Monday, August 20, 2012

Memories of a very sweet boy....

It's been a little over a year since my beloved Finley lost his battle with bone cancer. He was my first dog and I swear we were souls of the same heart. He was a sweet, bossy and loving golden retriever, who never left my side in anything.

I'm crying as I write this, because I miss him so much. I still have his brother, Jakey who is sitting at my feet. I thought it would get easier as time passed, but it hasn't. My daughter thought we should seek out a pet loss counselor to see if they can help.

I lost a part of myself that day I said goodbye as I held him at the vet's office. I sat with him for awhile after with him in my arms. I keep his box on my nightstand with his pawprint and his baby.

Maybe it will get better someday, I don't know but I do know that after Jakey goes to heaven to meet Finley that I won't have another dog. This is too painful.

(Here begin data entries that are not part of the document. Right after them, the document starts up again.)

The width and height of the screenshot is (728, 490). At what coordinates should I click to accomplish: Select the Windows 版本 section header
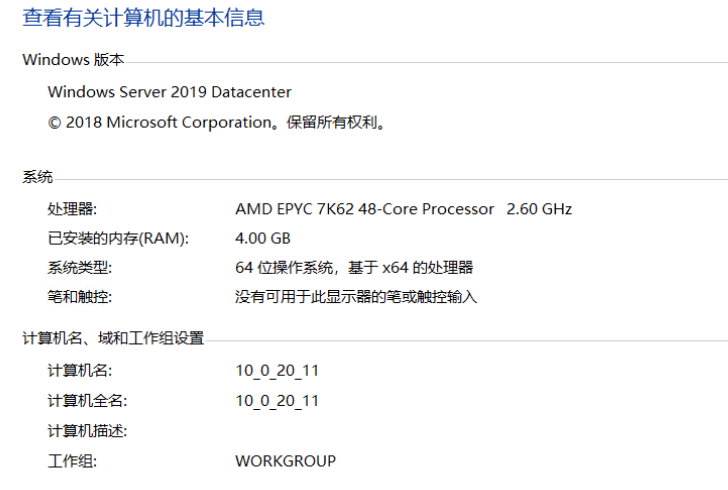click(x=73, y=60)
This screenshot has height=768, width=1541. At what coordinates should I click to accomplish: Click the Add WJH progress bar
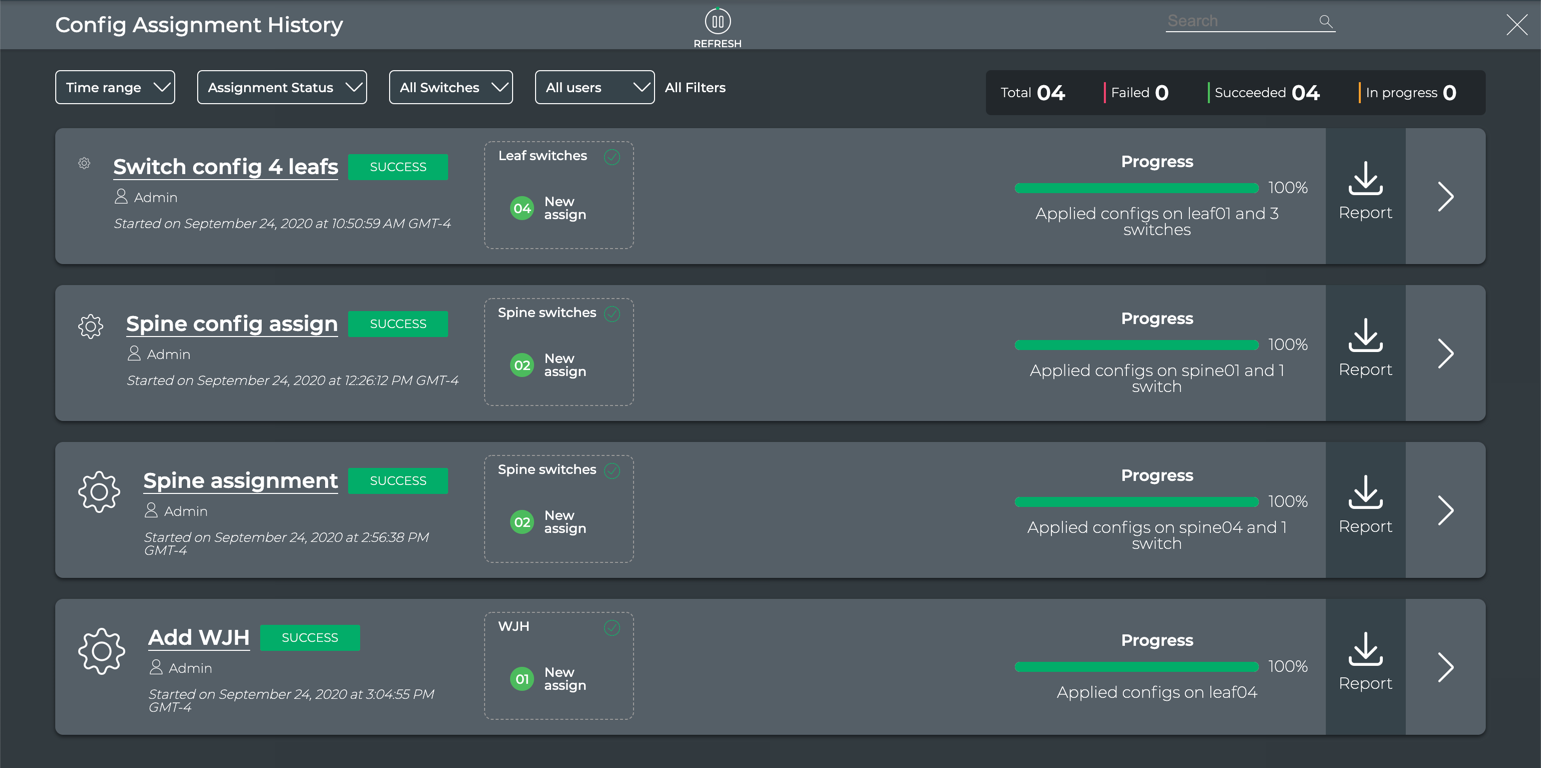click(1136, 667)
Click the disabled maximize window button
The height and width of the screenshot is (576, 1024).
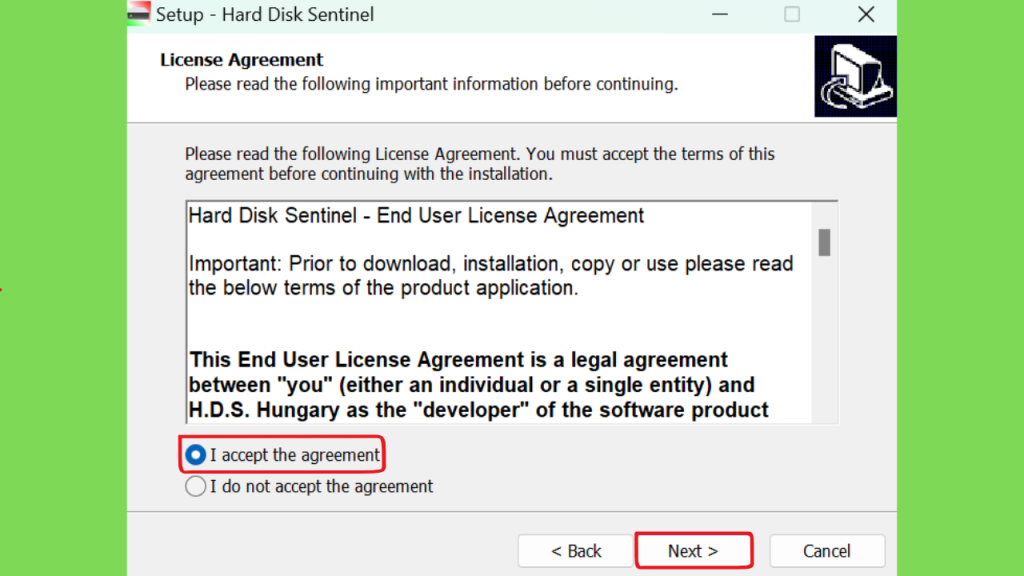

Here is my beautiful boy...

Hug your babies today and kiss them on their sweet cheeks. I love you Finley.

3 comments:

  1. I am so sorry. It was 4 years July 6 that we lost our first Yorkie, Ringo to liver cancer. He was a very special dog and I adored him. We now have Georgie, another wonderful Yorkie but I still miss Ringo and tell Georgie about the good dog that came first. I wish I could help but I can understand.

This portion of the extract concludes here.